**TEXT SEGMENT:**
((

These opposing tendencies, like all of the problems and difficulties associated with growth, ultimately stem from the fundamental driving force of market economies: competition. To make this clearer, a brief summary of the foregoing details about profit and debt follows…

Competing capitalists try to profit, but only some can succeed: in the absence of mounting consumer debt, profits balance losses. Winners can reinvest their profits, thus boosting spending and growth, but losers have the opposite effect: their diminished expenditures, like those of any employees they consequently shed, reduce potential profits for others, retard growth and encourage recession – which makes life more difficult even for winners. To achieve net growth, either debt or net aggregate profits are required, but the latter can only happen via mounting consumer debt. So, growth and net aggregate profits depend on continuously creating more debt than is repaid – on debt always mounting, and at just the right pace. When this does not happen, as inevitably occurs because of the aforementioned contradictory impulses at work and the sheer impossibility of indefinitely maintaining the necessary rate of increase while simultaneously repaying ever more, growth falters, profits slump, losses mount, and the processes collapse.

Hence, directly and unavoidably because of the nature of profit and interest, the dynamics of competitive market economies make them inherently unstable, prone to fall over sooner or later. Those dynamics and their consequences cannot be thwarted by either mounting debt or the obsessive-compulsive disorder of growth – only revising the economic game rules offers any hope.

In essence, capitalism’s fundamental processes force it to operate as a sort of grand Ponzi scheme (a fraudulent investment fund which pays dividends to members from their own invested funds). Ponzi schemes ‘work’ as long as a sufficient number of new investors continue to be found, but when this fails to happen, or when enough investors for whatever reason decide to withdraw their money, the process falls apart and losses ensue. With capitalism, just as for a Ponzi scheme, many or most players aim or expect to get more money back than they put in – not just businesses via profit and banks via interest, but also investors via their invested money. Via credit, the semblance of profit is gained, but repayment of debt with interest must ultimately spoil the illusion. Just as Ponzi schemes eventually unravel, so too must capitalist expectations be disappointed: to have more returned than is contributed cannot be maintained, indeed, ultimately makes no sense. Loss is guaranteed, sooner or later.

The inevitability of loss should not surprise: whoever heard of a competition in which everyone wins? Competition means someone has to lose.

))

**ENTRIES PROVIDED:**
((

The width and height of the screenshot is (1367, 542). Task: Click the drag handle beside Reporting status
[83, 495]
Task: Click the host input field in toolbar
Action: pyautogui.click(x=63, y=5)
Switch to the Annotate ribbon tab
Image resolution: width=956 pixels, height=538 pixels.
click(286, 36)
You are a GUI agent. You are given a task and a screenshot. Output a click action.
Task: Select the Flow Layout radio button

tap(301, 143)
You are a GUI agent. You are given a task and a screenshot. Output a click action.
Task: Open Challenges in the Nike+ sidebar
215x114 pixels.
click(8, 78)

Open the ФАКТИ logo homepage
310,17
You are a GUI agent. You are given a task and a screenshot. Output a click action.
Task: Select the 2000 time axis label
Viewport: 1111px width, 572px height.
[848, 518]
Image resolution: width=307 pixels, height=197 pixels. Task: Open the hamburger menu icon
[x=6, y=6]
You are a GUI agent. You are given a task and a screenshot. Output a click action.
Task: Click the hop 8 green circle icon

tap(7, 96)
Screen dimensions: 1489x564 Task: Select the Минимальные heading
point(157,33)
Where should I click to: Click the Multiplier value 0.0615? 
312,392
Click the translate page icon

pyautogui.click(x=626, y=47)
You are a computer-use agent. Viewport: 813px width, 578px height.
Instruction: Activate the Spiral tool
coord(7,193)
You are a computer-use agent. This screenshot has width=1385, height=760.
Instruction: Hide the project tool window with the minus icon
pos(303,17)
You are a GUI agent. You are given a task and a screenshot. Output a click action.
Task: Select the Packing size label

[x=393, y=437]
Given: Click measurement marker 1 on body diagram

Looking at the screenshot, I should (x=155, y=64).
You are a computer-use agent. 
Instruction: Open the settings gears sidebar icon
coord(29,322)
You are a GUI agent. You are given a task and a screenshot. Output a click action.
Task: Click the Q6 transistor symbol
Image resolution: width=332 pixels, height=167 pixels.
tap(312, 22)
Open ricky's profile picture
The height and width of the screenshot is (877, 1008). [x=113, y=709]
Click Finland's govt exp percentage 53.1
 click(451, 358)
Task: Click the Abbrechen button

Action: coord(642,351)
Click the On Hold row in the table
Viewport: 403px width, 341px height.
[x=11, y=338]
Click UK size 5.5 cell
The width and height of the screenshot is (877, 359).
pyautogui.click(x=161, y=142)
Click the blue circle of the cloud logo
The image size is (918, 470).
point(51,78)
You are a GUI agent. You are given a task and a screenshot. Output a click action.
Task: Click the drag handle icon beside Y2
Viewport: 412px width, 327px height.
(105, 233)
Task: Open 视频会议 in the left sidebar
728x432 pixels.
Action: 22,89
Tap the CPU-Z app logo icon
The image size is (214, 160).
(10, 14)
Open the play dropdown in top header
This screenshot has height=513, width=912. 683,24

))

Continue the passage on competition, debt and capitalism's instability from its final sentence.

Yet most economists pay little attention to loss, or even to profit. Indeed, although the significant question of how producers can possibly obtain net profits in aggregate – now known as ‘the paradox of profits’ or ‘the profit puzzle’ – was raised in the nineteenth century, and prompted many attempts to resolve it, it has been largely ignored since the Great Depression.[80] Karl Marx believed his concept of ‘surplus value’ allows net aggregate profits to be gained, and so solves the puzzle, whereas Keynes reached the same conclusion via what he called ‘user cost’. Both solutions have been criticised as inadequate.[81]

More recently, the ‘Circuitist’ school of economics concluded that producer profits in aggregate must sum to zero, though they seem split as to whether they have reached a valid conclusion or have analysed erroneously.[82] However, recent work by Gunnar Tomasson and Dirk J.Bezemer reached the same conclusion as my own: that only mounting consumer debt can allow net aggregate profits to be realised.[83]

Yet because debt cannot always mount at just the right pace, the goal of profit, however it might motivate innovation, productivity and activity, guarantees loss for someone, somewhere, sometime or another, and thus ensures economic instability. Remember, too, as the last section explained, that market competition for profits also guarantees poverty and inequality, and all but assures ecological degradation.

One might think all of this would make for not just an unstable system but a very inefficient one as well, yet economists have long argued the opposite: orthodox economics claims that market economies allocate their resources so efficiently that they enjoy optimal outcomes. The next chapter examines this dubious claim, and shows that in order for it to hold, prices must function as accurate ‘market signals’ for resource allocation, an assumption invalidated by many considerations, especially the extent to which businesses leave out many relevant costs and subsidies when setting prices. The reality of not optimal but very imperfect prices instead results in meaningless profits: as the next chapter details, profits are often (if not generally) exceeded not only by the costs of social and ecological damage inflicted by businesses, but also by the government subsidies they receive. If properly and fully accounted for, perhaps no business would truly profit.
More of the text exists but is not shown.